Der Beschwerdeführer war im vorliegenden Strafverfahren vor der großen Strafkammer des Landgerichts Stuttgart als bestellter Verteidiger tätig. Die Hauptverhandlung fand an 65 Sitzungstagen zwischen dem 27. Oktober 2010 und dem 27. Februar 2012 statt. An neun Sitzungstagen ergingen zwischen dem bestimmten Sitzungsbeginn und dem tatsächlichen Sitzungsende mindestens fünf Stunden eine Minute und höchstens sechs Stunden, an weiteren vier Sitzungstagen mindestens acht Stunden eine Minute. Indes war die Hauptverhandlung an all diesen Tagen jeweils länger als eine Stunde bis höchstens zwei Stunden 59 Minuten zur Mittagspause unterbrochen.

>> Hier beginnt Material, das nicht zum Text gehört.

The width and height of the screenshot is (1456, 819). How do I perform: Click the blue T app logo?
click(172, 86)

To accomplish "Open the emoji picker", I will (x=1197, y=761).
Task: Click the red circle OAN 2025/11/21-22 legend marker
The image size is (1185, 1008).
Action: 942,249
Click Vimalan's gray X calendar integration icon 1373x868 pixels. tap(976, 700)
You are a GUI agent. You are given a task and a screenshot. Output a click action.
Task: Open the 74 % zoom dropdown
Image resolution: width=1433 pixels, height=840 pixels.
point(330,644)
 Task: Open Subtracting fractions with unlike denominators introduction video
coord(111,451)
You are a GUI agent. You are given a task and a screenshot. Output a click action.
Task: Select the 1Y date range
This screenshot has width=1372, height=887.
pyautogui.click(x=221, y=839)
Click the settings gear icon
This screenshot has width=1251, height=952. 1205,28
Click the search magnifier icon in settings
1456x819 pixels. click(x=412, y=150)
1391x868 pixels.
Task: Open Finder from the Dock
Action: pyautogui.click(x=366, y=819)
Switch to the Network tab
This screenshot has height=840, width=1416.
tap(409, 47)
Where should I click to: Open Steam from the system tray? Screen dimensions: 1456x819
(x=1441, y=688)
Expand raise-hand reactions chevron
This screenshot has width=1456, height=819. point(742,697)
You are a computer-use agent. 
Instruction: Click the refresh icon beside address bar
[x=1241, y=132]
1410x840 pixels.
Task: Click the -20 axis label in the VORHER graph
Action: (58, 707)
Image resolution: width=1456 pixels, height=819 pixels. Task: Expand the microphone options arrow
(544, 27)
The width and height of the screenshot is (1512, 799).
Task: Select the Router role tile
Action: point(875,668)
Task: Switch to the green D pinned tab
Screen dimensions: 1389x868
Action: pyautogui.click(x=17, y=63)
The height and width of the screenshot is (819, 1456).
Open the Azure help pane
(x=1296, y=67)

Mit Schriftsatz vom 29. Februar 2012 beantragte Rechtsanwalt ... die Festsetzung seiner Pflichtverteidigervergütung in Höhe von 4.030,88 €. Die ihm gewährten Vorschüsse hatte er dabei angerechnet; mit dem Antrag macht er also nur den Differenzbetrag geltend. Durch Beschluss der Urkundsbeamtin beim Landgericht Stuttgart vom 20. März 2012 wurde die dem Beschwerdeführer zu zahlende Vergütung auf 2.360,12 € festgesetzt. Die Urkundsbeamtin versagte dem Verteidiger neun Zusatzgebühren VV Nr. 4116 RVG und vier Zusatzgebühren VV Nr. 4117 RVG, weil sie jeweils die Mittagspause mit einer Dauer von einer Stunde von der Gesamtdauer der Hauptverhandlung abzog und dadurch in diesen Fällen auf eine Sitzungsdauer von höchsten fünf bzw. acht Stunden kam. Anstelle der vier nicht gewährten Zusatzgebühren VV Nr. 4117 RVG gewährte sie statt dessen vier Gebühren VV Nr. 4116 RVG. Dagegen hat der Verteidiger Erinnerung eingelegt, der die Urkundsbeamtin nicht abgeholfen hat. Mit dem angefochtenen Beschluss hat die große Strafkammer die Erinnerung zurückgewiesen. Wegen der grundsätzlichen Bedeutung der zur Entscheidung stehenden Frage hat die Kammer die Beschwerde gegen ihren Beschluss zugelassen.

II.

Das fristgemäß eingelegte und auch im Übrigen zulässige Rechtsmittel, über das der Senat in der Besetzung mit drei Richtern entscheidet (§ 56 Abs. 2 i.V.m. 33 Abs. 8 Satz 1 RVG), ist begründet.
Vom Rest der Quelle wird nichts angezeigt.